Rosyjscy obrońcy praw człowieka z organizacji Gulagu.net poinformowali, że pilotowi śmigłowca Mi-8, który przeszedł na stronę sił ukraińskich, grozi niebezpieczeństwo. "Oficerowie rosyjskiego wywiadu wojskowego GRU ujawnili, że otrzymali rozkaz jego wyeliminowania" - przekazał na kanale Telegram Gulagu.net.
W poniedziałkowym wpisie Gulagu.net poinformował, że oficerowie GRU wypowiadali się w programie państwowej telewizji Rossija-1. Ujawnili, że "otrzymali rozkaz wyeliminowania dowódcy rosyjskiego Mi-8 Maksima Kuzminowa, który w sierpniu wylądował swoim śmigłowcem w Ukrainie".
ZOBACZ TEŻ: Atak Rosji na Ukrainę. Relacja w tvn24.pl
W programie tym - jak zaznacza Gulagu.net - propagandowy dziennikarz Siergiej Zienin nazywa Kuzminowa "zdrajcą Ojczyzny" i "padlinożercą". Oficerowie wywiadu wojskowego GRU deklarują z kolei, że "odnajdą tę osobę i ukarzą ją z całą surowością prawa za zdradę stanu". W programie pada także stwierdzenie, że Kuzminow "nie dożyje procesu sądowego".
Wyzwanie dla rosyjskich i ukraińskich służb
Zdaniem rosyjskich obrońców praw człowieka, twierdzenia oficerów GRU są "otwartym wyzwaniem zarówno dla rosyjskich, jak i ukraińskich służb".
"Oczywiście w najbliższej przyszłości w Kijowie nie wylądują rosyjscy wywiadowcy, aby zabić uciekiniera (nie ma wśród nich kamikadze), ale prezydent Władimir Putin i jego lokaje mogą spróbować przekupić kogoś w Ukrainie i zapłacić za to ogromne pieniądze z rosyjskiego budżetu" - podał Gulagu.net.
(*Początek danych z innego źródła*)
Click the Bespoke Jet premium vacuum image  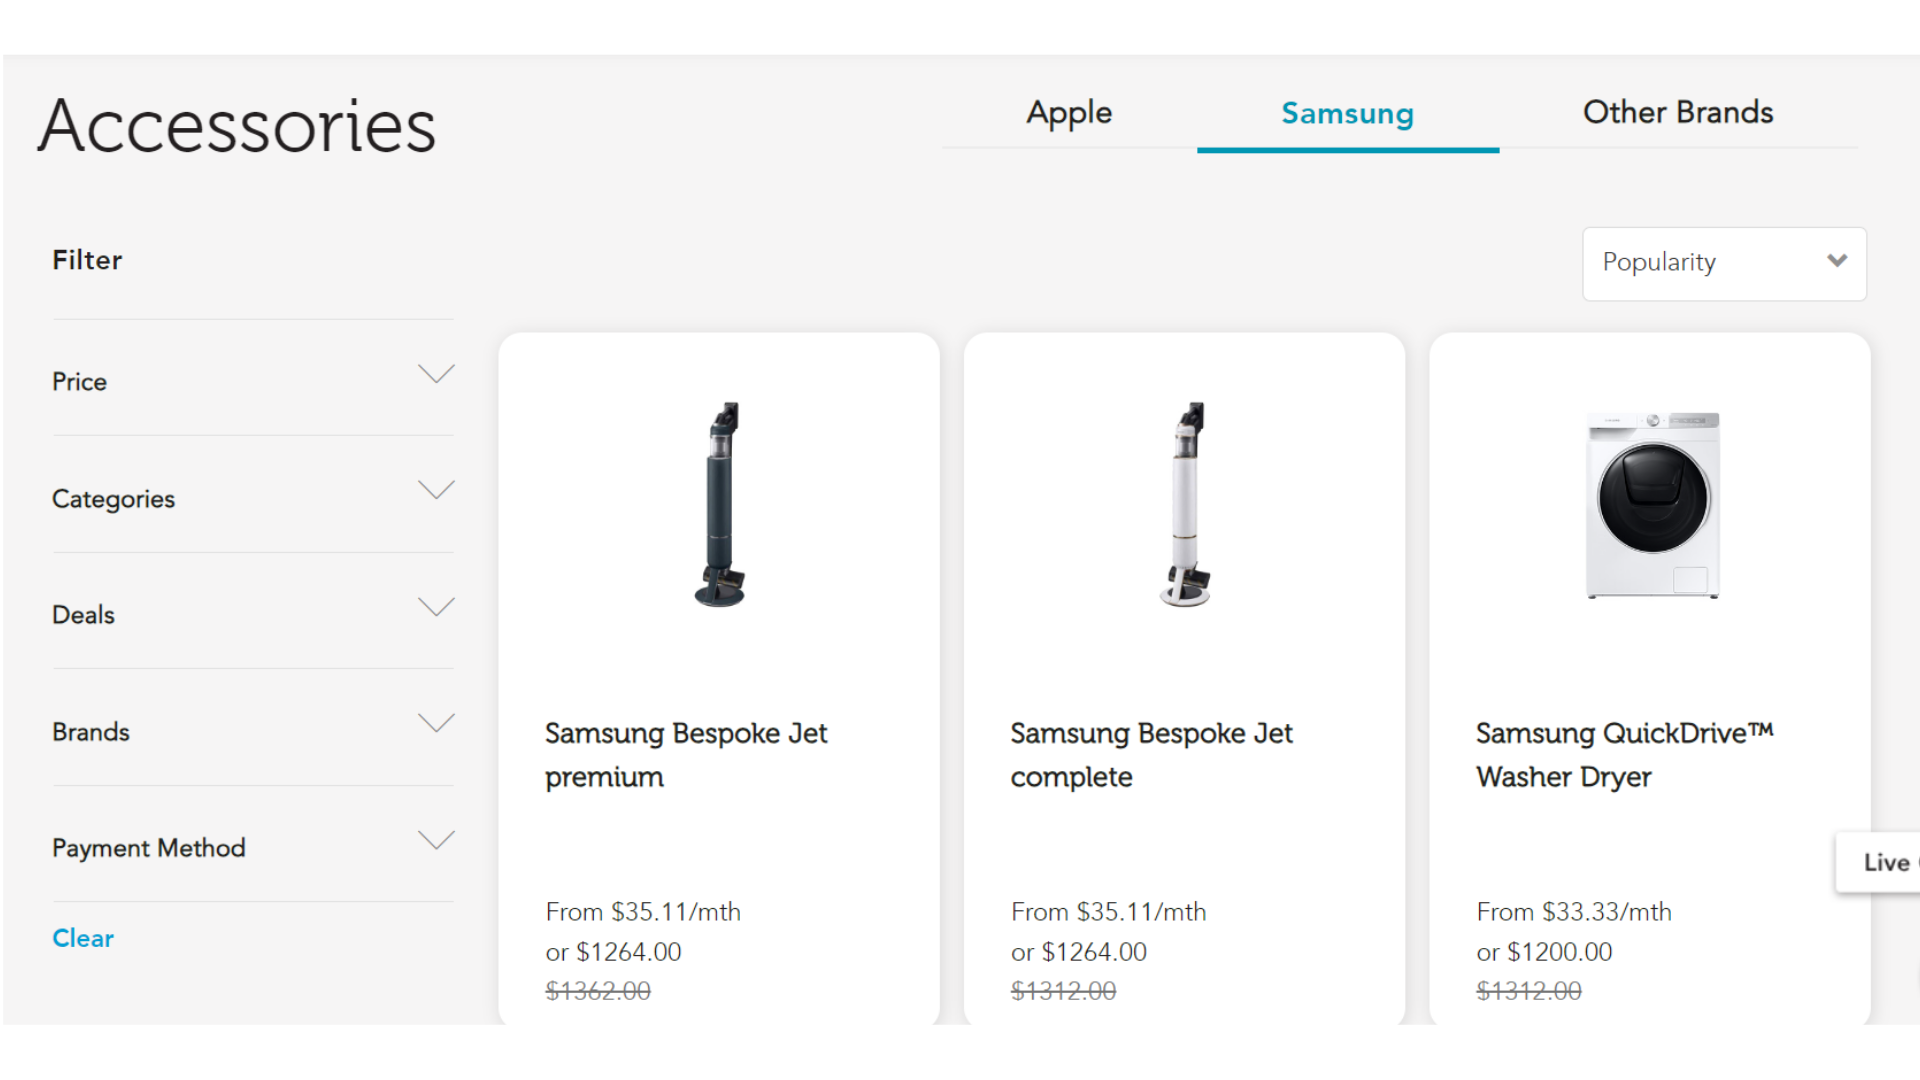pyautogui.click(x=719, y=505)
Podkreślił jednocześnie, że zadaniem władz ukraińskich jest zapewnienie pilotowi należytej ochrony, "jeśli już zdecydowały się na nagłośnienie tej historii".
Operacja "Sinica"
Pod koniec sierpnia ukraiński wywiad wojskowy poinformował o przeprowadzeniu operacji "Sinica", w wyniku której pilot rosyjskiego śmigłowca Mi-8 został zmuszony do wylądowania w obwodzie charkowskim. Operacja była przygotowywana przez ponad pół roku.
Śmigłowiec Mi-8 był załadowany elementami wyposażenia rosyjskich myśliwców Su-27 i Su-30SM, przeznaczonymi dla armii rosyjskiej.
Służby podały, że pilot Mi-8 i jego rodzina przebywają na terytorium Ukrainy. Kuzminow mówił dziennikarzom w Kijowie, że sam zaproponował ukraińskim służbom, że się podda. Nie chciał walczyć. Wyznał, że będąc w Ukrainie, nadal chciałby latać.
"Wolny człowiek, w wolnym kraju"
Na początku września, w rozmowie z niezależną rosyjską internetową telewizją Nastojaszczeje Wriemia przedstawiciel ukraińskiego wywiadu Andrij Jusow powiedział, że 28-letni Maksim Kuzminow jest "wolnym człowiekiem w wolnym kraju". Jusow przypomniał, że w Ukrainie została przyjęta ustawa, która dotyczy m.in. żołnierzy rosyjskich, przechodzących na stronę sił ukraińskich. Zakłada ona, że tacy żołnierze otrzymują odpowiednie gwarancje bezpieczeństwa, w tym nowe dokumenty i wynagrodzenie.
- Trzeba jednak jasno zrozumieć, że w przypadku tej operacji motywy pilota były zdecydowanie niehandlowe. Nie chodziło o pieniądze, ponieważ piloci są już dość zamożną kategorią personelu wojskowego, jeśli mówimy o armii rosyjskiej - dodał Jusow. Pytany o przyszłość Kuzminowa nie wykluczył, że będzie on walczył w szeregach ukraińskich sił zbrojnych przeciwko reżimowi Putina.